Relationships of Zn Between Centella Asiatica and Geochemical Fractions of the Habitat Topsoils: Implications of Biomonitoring of Zn
Chee K. Yap1, *, Hishamuddin Omar1, Rosimah Nulit1, Ghim H. Ong2, Alireza R. Bakhtiari3, Ali Karami4, Salman A. Al-Shami5
Identifiers and Pagination:Year: 2017
First Page: 26
Last Page: 35
Publisher Id: BIOLSCI-3-26
Article History:Received Date: 06/01/2017
Revision Received Date: 03/03/2017
Acceptance Date: 06/03/2017
Electronic publication date: 29/05/2017
Collection year: 2017
open-access license: This is an open access article distributed under the terms of the Creative Commons Attribution 4.0 International Public License (CC-BY 4.0), a copy of which is available at: https://creativecommons.org/licenses/by/4.0/legalcode. This license permits unrestricted use, distribution, and reproduction in any medium, provided the original author and source are credited.

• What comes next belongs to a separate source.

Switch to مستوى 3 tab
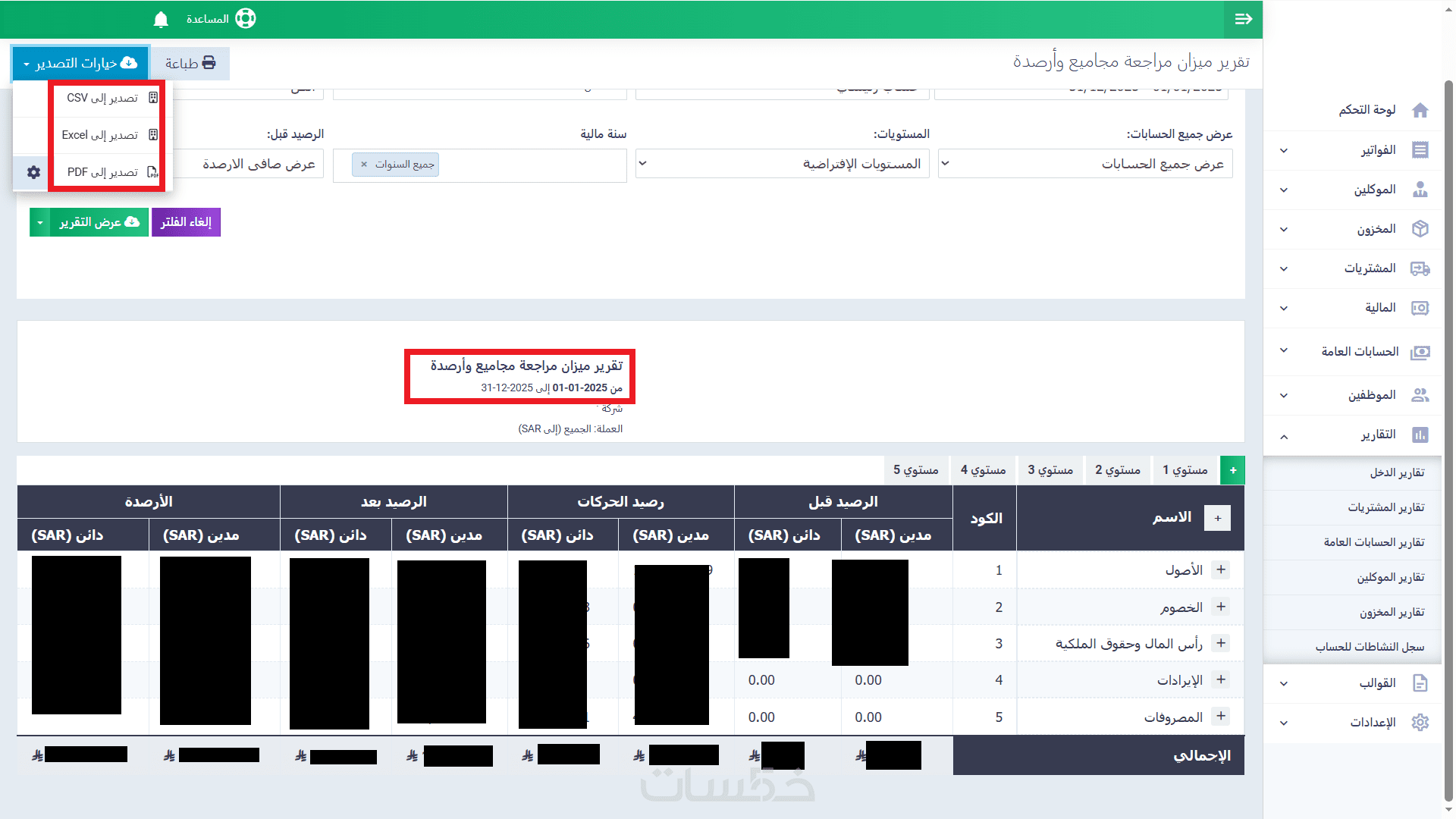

Present study focused on the relationships of Zn concentrations between Centella asiatica (leaves, stems and roots) and their habitat topsoils.
Methods & Materials:
For leaves, it is found that Zn levels in the leaves significantly (P< 0.05) correlated with geochemical fractions of easily, freely, leachable or exchangeable (EFLE) (R= 0.94), acid-reducible (AR) (R= 0.63), oxidisable-organic (OO) (R= 0.85), resistant (R) (R= 0.79) and summation of all four fractions (SUM) (R= 0.83). For stems, it is found that Zn levels in the stems significantly (P< 0.05) correlated with AR (R= 0.73), R (R= 0.75) and SUM (R= 0.72). For roots, it is found that Zn levels in the roots significantly (P< 0.05) correlated with EFLE (R= 0.88), AR (R= 0.65), OO (R= 0.86), R (R= 0.77) and SUM (R= 0.82).

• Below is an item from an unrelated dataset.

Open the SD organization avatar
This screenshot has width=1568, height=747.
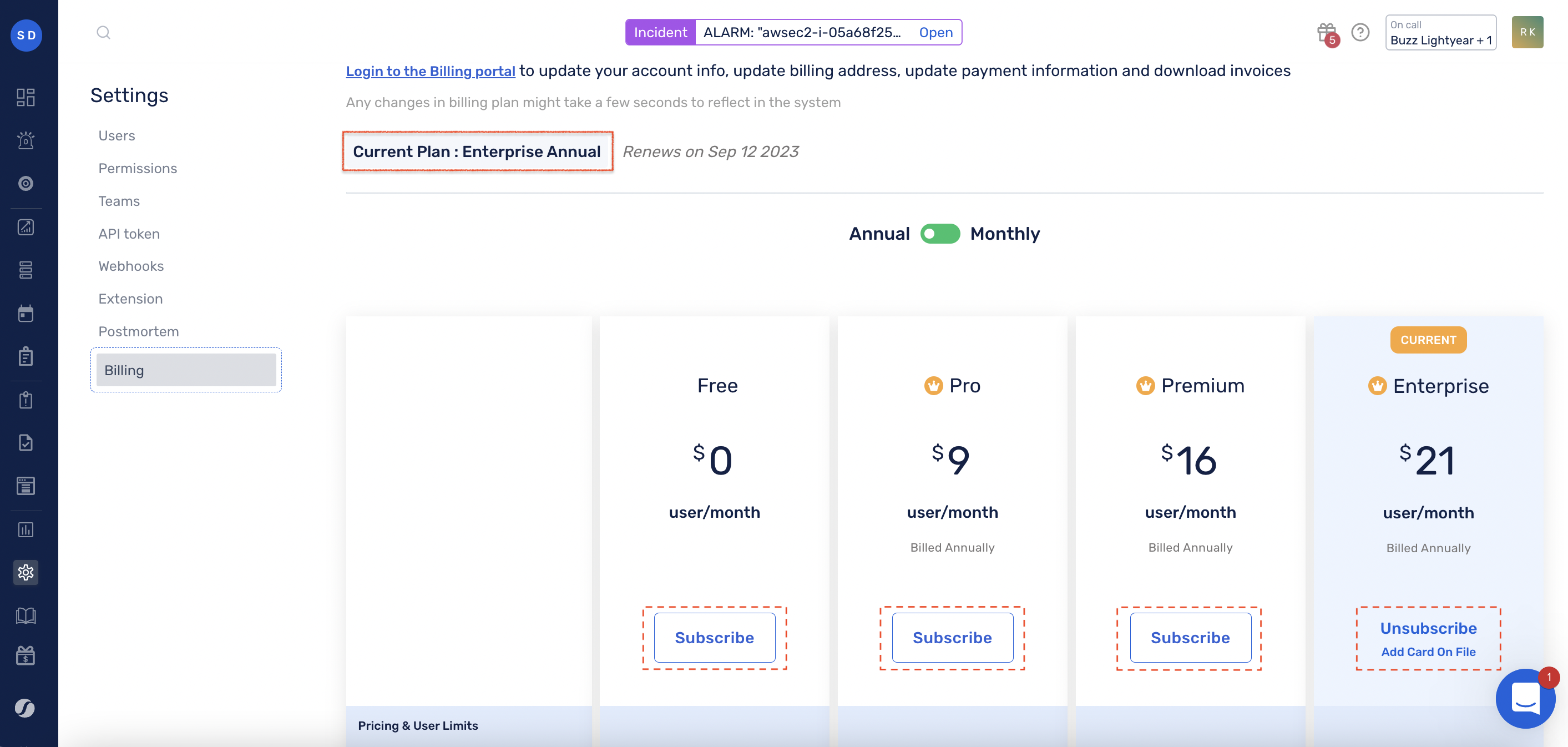click(26, 36)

These results indicated that the three parts of C. asiatica are able to reflect the Zn concentrations in the habitat topsoils. Based on ecological risk (Er) of the habitat topsoils, all samplings sites were categorized as ‘Low potential ecological risk’ according to Hakanson classification. Based on the positive significant relationships of Zn concentrations between plant parts and geochemical fractions of their habitat topsoils, present study indicated that C. asiatica can be used as biomonitoring plant of Zn polluted topsoils.